After a few weeks of digging into UX research papers, making some unnecessary purchases on Amazon (for research, of course), and interviewing other design leaders, I felt ready to give our filtering a makeover. I came across a study by the Nielsen Norman Group exploring filter placement. The study found that when users read content on a website, they often do so in an F-shaped pattern. This means they start at the top-left corner of the screen, scanning horizontally, then move down a bit and scan horizontally again before finally scanning vertically down the left side of the screen. This pattern suggests that users pay most attention to the left side of the screen, especially when first landing on a page. I wanted our filtering to feel natural, smooth, and immediate, so I shifted the interface to the left side and gave it its own scroll bar, following these well-established UX principles. For saving searches, I used a WYSIWYG approach (what you see is what you get). This way, users could see the calls being filtered and know precisely what they were saving.

Above and Beyond

One of my fundamental design principles is that merely meeting expectations is not enough. Let me elaborate on that. Successfully addressing your users’ expectations is just the baseline. I always encourage my junior designers to go beyond just meeting expectations and anticipate them. Steve Jobs famously said, “People don’t know what they want until you show it to them.” This ethos drove my approach at Nytro. In this context, allowing users to save a filtered search was a logical step, making it easier for them to rerun the exact search.

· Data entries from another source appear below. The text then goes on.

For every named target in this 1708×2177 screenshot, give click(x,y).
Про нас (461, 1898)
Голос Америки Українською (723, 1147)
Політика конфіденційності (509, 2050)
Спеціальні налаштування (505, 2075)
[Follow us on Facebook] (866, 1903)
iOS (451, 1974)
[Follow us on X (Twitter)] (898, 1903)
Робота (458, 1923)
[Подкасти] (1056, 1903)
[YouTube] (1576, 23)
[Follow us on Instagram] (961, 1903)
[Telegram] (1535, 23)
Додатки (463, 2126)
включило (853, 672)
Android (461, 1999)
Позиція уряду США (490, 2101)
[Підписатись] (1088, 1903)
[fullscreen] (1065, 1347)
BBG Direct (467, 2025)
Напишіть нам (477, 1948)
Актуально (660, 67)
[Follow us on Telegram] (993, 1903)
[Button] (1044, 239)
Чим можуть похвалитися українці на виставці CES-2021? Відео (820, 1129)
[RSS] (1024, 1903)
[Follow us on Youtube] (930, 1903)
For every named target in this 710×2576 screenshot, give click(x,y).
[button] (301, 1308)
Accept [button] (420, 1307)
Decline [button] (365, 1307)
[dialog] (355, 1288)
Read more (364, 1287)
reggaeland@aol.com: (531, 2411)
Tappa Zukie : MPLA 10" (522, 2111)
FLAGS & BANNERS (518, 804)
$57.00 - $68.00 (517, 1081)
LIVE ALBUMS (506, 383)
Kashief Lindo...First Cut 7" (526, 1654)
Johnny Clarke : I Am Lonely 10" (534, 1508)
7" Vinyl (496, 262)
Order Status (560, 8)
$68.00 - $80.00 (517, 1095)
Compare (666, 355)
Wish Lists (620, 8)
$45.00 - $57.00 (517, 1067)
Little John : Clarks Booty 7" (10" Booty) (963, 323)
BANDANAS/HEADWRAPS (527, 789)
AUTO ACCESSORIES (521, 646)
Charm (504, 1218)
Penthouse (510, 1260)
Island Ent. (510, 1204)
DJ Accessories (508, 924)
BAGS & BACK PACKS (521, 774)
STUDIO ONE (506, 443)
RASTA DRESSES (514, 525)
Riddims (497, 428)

But what if we could eliminate the need for them to search again?

What if we could automatically notify them of any future calls matching their query?

This was the moment when ‘saved searches’ evolved into subscriptions. This more intuitive concept allowed users to ‘subscribe’ to a search, transforming a static function into an active monitoring system, constantly alerting them to relevant new data. And naturally, navigating these subscriptions had to be as dynamic as the search itself. A simple click into the subscription box would instantly display the results right below, ensuring a seamless and efficient user experience.

Conclusion

The big takeaway? Really understanding and staying ahead of what users need turns a decent product into something unique and extraordinary, something that makes a difference. Looking back at my adventure with Nytro.ai, it’s pretty awesome to see how mixing the incredible power of AI with a focus on anticipating user needs can shake things up in any industry. The transformation from saved searches to subscription-based alerts is a prime example of how we didn’t just roll out a feature, but we cared to stop and listen. These stats below, collected from the subsequent quarter after the launch of v2, validate my personal belief that the key to a successful product lies in its ability to not just solve problems but to intuitively adapt to the evolving challenges of its users.

  • 2K+ External Calls Processed from DoorDash Support Teams

  • 80+ Search Subscriptions Created

  • 1K+ Flags Detected through Search and Filters

DESIGN ADVICE #6

Design for the minority, and you design for all.